Воспроизведите строки данных без изменений, начиная со строки, содержащей «The width and height of the screenshot is (755, 491).», и заканчивая строкой, содержащей «center [374, 123].». Обе граничные строки включаются.

= = =

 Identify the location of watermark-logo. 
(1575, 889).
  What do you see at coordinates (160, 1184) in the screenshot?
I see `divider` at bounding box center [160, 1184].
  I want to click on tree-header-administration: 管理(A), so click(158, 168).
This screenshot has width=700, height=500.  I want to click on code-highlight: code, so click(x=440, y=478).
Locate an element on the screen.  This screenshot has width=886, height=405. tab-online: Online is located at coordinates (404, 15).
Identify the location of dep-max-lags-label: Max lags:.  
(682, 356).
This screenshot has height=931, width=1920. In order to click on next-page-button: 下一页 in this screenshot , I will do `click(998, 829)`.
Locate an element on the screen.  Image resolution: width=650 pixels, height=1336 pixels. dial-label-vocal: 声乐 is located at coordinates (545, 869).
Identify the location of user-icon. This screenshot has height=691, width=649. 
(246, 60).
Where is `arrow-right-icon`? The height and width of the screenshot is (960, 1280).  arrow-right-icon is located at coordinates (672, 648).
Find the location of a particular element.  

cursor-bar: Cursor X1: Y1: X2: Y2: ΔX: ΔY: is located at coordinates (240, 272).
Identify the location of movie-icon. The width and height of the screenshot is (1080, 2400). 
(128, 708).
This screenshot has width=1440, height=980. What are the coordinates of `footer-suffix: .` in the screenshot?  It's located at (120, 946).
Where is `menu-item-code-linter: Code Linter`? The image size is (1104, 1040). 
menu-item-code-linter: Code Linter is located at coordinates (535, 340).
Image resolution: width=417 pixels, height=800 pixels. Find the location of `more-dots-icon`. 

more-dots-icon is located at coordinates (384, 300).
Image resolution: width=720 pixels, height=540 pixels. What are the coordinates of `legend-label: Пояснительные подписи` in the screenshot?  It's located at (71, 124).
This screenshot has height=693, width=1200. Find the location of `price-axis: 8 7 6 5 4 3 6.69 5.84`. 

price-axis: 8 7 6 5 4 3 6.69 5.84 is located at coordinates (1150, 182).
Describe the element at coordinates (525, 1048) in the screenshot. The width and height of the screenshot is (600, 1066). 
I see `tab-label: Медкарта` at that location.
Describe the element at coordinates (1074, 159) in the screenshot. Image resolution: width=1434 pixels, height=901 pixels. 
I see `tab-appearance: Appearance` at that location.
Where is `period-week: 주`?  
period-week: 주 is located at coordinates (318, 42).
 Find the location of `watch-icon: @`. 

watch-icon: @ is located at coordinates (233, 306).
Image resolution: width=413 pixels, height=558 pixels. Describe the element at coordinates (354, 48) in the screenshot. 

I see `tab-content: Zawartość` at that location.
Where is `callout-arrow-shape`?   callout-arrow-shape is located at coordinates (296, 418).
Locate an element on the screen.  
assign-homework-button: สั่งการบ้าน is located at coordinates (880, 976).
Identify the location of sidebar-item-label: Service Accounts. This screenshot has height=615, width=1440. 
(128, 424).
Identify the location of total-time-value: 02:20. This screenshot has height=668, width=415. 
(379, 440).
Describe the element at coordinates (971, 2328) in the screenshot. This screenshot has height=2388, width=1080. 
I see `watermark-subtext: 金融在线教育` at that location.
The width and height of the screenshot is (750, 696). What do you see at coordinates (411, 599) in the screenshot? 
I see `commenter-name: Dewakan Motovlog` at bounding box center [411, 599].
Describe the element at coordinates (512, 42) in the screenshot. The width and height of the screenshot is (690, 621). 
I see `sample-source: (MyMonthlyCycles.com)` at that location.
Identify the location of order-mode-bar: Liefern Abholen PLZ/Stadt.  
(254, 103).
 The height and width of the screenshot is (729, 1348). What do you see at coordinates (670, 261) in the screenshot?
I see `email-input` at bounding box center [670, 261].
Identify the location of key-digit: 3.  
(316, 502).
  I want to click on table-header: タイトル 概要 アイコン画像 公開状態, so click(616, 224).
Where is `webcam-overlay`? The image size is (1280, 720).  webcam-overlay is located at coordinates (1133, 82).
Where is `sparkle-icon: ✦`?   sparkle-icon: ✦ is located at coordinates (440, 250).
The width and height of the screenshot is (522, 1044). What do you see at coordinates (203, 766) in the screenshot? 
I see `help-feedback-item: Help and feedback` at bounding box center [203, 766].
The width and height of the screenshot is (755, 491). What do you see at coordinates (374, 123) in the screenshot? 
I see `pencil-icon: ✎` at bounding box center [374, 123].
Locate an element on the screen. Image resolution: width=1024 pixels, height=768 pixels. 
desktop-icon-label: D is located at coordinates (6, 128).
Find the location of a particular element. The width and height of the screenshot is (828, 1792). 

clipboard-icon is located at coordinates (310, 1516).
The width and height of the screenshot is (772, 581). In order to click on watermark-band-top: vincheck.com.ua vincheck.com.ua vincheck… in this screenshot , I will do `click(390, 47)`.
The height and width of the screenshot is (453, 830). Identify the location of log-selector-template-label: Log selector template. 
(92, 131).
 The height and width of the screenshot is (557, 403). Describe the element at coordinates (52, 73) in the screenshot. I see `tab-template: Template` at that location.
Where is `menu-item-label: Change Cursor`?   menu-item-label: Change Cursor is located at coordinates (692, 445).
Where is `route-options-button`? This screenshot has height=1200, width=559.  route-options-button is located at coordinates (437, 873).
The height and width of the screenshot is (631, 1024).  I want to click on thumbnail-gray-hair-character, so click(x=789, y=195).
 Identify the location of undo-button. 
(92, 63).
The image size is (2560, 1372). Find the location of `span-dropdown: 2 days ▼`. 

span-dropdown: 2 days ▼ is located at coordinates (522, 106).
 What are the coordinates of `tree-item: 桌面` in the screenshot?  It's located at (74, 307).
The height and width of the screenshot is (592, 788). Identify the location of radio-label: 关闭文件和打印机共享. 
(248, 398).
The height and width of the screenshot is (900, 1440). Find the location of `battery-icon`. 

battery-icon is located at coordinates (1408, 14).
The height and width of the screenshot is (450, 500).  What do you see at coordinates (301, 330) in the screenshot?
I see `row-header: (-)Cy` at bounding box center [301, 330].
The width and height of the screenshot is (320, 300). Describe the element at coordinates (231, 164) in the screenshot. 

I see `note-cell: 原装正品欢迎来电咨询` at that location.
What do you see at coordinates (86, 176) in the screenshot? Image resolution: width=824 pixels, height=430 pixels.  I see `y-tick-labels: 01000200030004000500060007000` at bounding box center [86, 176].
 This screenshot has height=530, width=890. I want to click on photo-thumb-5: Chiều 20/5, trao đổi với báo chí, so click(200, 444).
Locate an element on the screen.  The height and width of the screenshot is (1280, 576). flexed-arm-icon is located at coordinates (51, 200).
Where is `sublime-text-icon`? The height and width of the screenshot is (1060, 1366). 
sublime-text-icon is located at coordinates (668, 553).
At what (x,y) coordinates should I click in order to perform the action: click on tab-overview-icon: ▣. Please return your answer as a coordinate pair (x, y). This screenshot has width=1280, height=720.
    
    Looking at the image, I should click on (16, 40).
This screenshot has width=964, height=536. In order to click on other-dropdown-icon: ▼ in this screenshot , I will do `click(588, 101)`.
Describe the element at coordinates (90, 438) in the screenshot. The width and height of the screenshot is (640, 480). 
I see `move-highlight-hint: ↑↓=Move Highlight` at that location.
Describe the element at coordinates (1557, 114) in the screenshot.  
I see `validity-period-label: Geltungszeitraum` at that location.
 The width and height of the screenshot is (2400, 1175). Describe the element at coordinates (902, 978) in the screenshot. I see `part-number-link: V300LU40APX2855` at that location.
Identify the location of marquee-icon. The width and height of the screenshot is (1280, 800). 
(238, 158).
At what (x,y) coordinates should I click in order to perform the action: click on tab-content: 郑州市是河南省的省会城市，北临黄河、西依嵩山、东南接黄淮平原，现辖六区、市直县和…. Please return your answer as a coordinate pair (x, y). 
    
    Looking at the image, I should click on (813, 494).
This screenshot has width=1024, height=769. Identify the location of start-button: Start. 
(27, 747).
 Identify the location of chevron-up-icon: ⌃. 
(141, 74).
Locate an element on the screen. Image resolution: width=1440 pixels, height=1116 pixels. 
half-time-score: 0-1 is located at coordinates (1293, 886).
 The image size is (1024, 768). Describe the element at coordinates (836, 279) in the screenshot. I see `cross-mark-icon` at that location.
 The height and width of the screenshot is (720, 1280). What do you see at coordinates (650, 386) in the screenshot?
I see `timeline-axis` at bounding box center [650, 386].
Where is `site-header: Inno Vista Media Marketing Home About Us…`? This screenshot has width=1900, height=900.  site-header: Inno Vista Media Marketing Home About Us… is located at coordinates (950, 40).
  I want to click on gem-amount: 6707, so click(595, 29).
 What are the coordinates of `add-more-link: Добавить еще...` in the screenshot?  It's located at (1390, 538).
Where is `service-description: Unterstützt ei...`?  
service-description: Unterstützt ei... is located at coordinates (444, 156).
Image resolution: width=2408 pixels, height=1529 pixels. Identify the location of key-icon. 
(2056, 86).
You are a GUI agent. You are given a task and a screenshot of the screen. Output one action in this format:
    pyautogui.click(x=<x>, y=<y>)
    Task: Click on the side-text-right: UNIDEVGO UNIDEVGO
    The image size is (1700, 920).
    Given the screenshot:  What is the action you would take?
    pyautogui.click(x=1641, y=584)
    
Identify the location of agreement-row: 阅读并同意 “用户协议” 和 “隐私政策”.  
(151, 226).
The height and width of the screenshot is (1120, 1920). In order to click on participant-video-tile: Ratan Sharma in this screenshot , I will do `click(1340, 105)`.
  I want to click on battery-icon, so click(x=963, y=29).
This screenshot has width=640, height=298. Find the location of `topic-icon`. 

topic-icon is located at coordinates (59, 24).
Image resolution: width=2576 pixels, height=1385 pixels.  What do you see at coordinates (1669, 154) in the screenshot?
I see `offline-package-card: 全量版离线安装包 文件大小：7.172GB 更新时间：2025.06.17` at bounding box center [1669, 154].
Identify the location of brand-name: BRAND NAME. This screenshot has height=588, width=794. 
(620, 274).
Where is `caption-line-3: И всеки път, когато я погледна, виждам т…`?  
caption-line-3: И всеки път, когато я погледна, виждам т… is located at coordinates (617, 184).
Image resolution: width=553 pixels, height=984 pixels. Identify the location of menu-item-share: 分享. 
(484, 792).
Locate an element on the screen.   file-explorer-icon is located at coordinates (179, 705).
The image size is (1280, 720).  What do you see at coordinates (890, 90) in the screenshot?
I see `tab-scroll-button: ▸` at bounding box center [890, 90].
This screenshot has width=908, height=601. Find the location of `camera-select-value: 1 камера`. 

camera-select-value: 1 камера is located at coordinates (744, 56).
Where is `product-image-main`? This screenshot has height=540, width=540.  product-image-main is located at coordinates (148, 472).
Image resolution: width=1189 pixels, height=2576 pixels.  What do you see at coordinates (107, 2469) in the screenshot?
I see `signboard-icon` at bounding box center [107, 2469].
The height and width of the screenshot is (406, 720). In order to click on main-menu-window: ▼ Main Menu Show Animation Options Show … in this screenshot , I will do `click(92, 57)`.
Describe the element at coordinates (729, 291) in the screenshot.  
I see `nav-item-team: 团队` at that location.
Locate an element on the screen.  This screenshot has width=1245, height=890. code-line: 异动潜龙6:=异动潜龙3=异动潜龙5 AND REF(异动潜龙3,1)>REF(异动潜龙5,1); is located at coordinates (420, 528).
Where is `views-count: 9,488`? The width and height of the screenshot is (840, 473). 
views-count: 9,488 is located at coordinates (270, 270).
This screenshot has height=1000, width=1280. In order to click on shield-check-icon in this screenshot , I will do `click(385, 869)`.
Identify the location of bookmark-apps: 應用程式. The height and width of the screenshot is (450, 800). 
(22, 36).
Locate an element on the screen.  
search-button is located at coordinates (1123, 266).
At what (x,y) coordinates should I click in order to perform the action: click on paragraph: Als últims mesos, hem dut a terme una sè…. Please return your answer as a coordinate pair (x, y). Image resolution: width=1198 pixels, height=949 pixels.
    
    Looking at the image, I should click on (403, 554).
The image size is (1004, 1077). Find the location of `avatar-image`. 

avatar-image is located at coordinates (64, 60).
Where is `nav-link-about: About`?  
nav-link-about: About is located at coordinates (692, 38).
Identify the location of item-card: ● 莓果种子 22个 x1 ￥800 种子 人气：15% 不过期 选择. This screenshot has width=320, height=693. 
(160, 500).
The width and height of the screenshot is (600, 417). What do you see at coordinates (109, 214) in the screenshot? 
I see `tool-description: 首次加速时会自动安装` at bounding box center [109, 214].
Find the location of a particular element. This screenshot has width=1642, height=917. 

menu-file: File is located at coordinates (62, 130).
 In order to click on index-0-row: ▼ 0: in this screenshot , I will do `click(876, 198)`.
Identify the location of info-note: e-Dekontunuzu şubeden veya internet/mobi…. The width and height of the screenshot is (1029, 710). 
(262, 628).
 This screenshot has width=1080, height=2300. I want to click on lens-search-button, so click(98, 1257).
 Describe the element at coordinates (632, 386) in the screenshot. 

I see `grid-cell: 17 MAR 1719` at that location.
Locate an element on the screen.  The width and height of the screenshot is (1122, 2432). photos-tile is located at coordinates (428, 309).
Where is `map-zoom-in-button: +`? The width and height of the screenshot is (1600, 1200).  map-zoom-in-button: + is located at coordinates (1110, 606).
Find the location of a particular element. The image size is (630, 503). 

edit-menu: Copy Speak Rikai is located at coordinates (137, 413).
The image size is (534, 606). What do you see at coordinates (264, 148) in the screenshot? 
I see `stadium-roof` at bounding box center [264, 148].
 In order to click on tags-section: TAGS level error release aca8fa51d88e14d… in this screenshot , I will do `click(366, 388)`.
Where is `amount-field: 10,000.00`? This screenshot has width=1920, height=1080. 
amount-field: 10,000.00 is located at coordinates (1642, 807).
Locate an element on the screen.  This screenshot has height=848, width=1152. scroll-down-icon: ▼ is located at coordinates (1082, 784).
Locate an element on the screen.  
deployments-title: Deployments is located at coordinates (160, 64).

= = =

• [ПОЛЕ ОТВЕТА]:
The width and height of the screenshot is (755, 491). What do you see at coordinates (374, 123) in the screenshot? 
I see `pencil-icon: ✎` at bounding box center [374, 123].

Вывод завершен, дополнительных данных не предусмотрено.